Just north of the US-Mexico border, Pedro jumped off a train. He doesn’t remember jumping. He doesn’t remember being found unconscious in the Texas desert, or the helicopter evacuation, or the emergency surgeries during his first few days in our pediatric intensive care unit. When he had recovered enough to breathe and speak on his own, we asked the teenager if he’d like for us to arrange a call to his mother.
At first, Pedro wasn’t sure if he should call. Unable to protect her son from violence any longer, Pedro’s mother had sent him north to the US border alone. “My mother told me I’d never see her again,” Pedro said. “She told me to forget her.”
Under an order derived from Title 42—the US code dealing with public health and welfare—the government is using a specious health claim to bar asylum seekers arriving at the border and drive families such as Pedro’s apart. Title 42 gives the Centers for Disease Control and Prevention (CDC) power to close international borders during a pandemic. Despite serious objections from the CDC’s own lead epidemiologists, the Trump administration impelled the CDC to invoke Title 42 in a March 2020 order that disallows entry to persons traveling from Canada or Mexico who would be detained in a congregate setting by border agents. More than a year later, the Biden administration continues to expel migrant families under Title 42.
As physician experts in human rights—and as parents—we abhor the use of false health-related claims to bar migrant families. With family units being summarily turned away, some parents have made the decision to send their children alone across the border. Part of the increase in unaccompanied children such as Pedro being apprehended at our border is an unintended—and decidedly unhealthy—consequence of the Title 42 order. (Most of it, however, is from “push factors” in Central America, including widespread violence, poverty, political instability, and natural disasters.)
The Biden administration is struggling to process asylum seekers after our system was dismantled under Trump. But while deciding whom to admit, they must not rely on the specious link between migrants and disease that Title 42 proffers. In fact, migrants are no more likely to be infected with COVID-19 than US citizens entering the country. The families seeking asylum who were subjected to the Trump administration’s “Remain in Mexico” policy are, according to the last available data in March 2020, entering the country testing positive for COVID-19 at lower rates than the community average in Texas.

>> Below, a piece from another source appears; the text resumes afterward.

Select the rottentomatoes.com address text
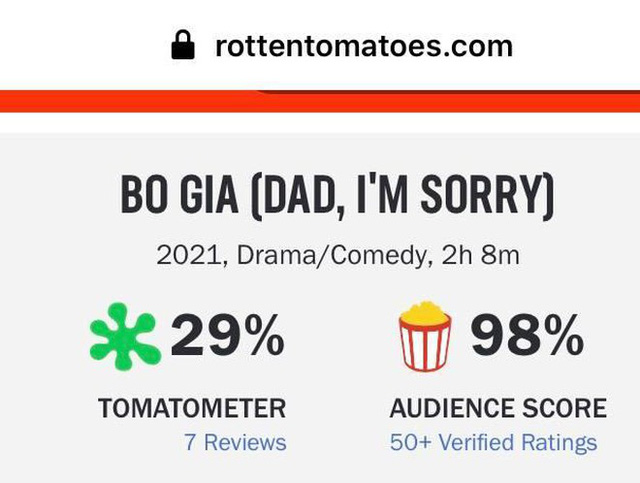Image resolution: width=640 pixels, height=483 pixels. (363, 45)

Since the early days of this nation, public health claims have often been used to justify discriminatory restrictions on the entry of certain groups of migrants. This practice amplifies the xenophobic perception that immigrants are “dirty” and ridden with diseases.

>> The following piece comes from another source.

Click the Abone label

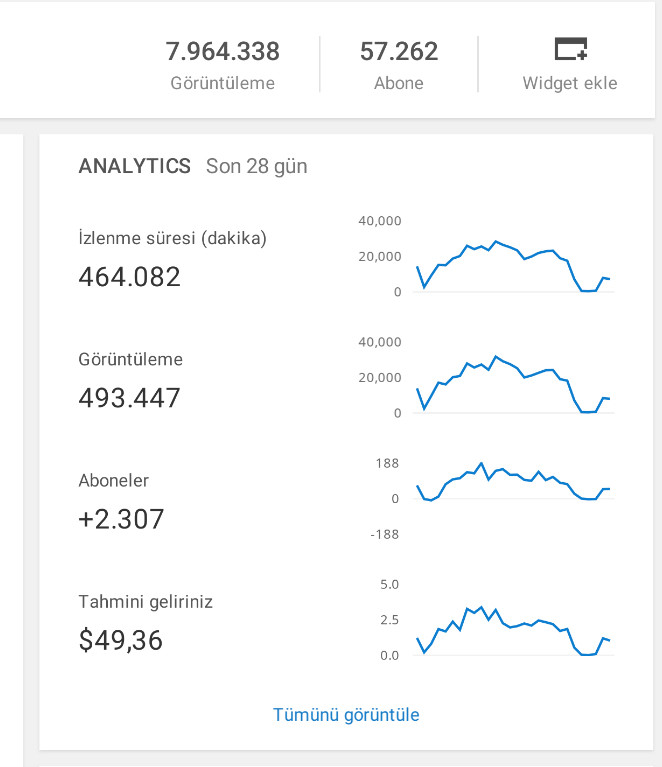coord(399,83)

In fact, global health requires a robust asylum system to prevent genocide and reduce preventable deaths. The international refugee-asylum framework was implemented in the aftermath of World Word II, when the world recognized that people need extraordinary protections when fleeing extraordinary persecution. This framework provides safety to such individuals while their claims of persecution can be validated by the US government. Today, international human rights standards—as well as US federal law—allow for such people to seek asylum in this country.
Under Title 42, hundreds of thousands of people have been denied their due process right to petition for asylum. Instead of being offered the basic protections at the heart of the refugee-asylum framework, they are immediately expelled to Mexico or the countries they are fleeing. Right now, immigrant families who enter the country through Brownsville, Texas, are apprehended, flown to El Paso, and deported to Juarez, Mexico, a city most have never seen. During March, some were inhumanely detained by the Border Patrol under a bridge in Texas’ Rio Grande Valley, sleeping in dirt before being deported.
Our migration system must take evidence-based measures to limit the spread of COVID-19. Public health experts recommend that asylum seekers should be screened for COVID-19 at the border, that they should not be detained in congregate settings, and that our system of border crossings, shelters, and other humanitarian assistance should be supported to enact social distancing and safety measures. We also support widespread access to vaccination for migrants.
Pedro has not forgotten his mother, although they are still separated. Using well-studied health practices will allow us to uphold the human right for families such as Pedro’s to legally seek asylum without putting US communities at risk. The Biden administration should immediately rescind the order barring asylum seeker entry based on COVID-19, and implement rational, evidence-based health policies at the border.
Authors’ Note
Patient’s name was changed to protect his confidentiality. Physicians for Human Rights has taken a policy position regarding the Title 42 order, it is a 501(c)(3) organization that engages in advocacy rather than lobbying.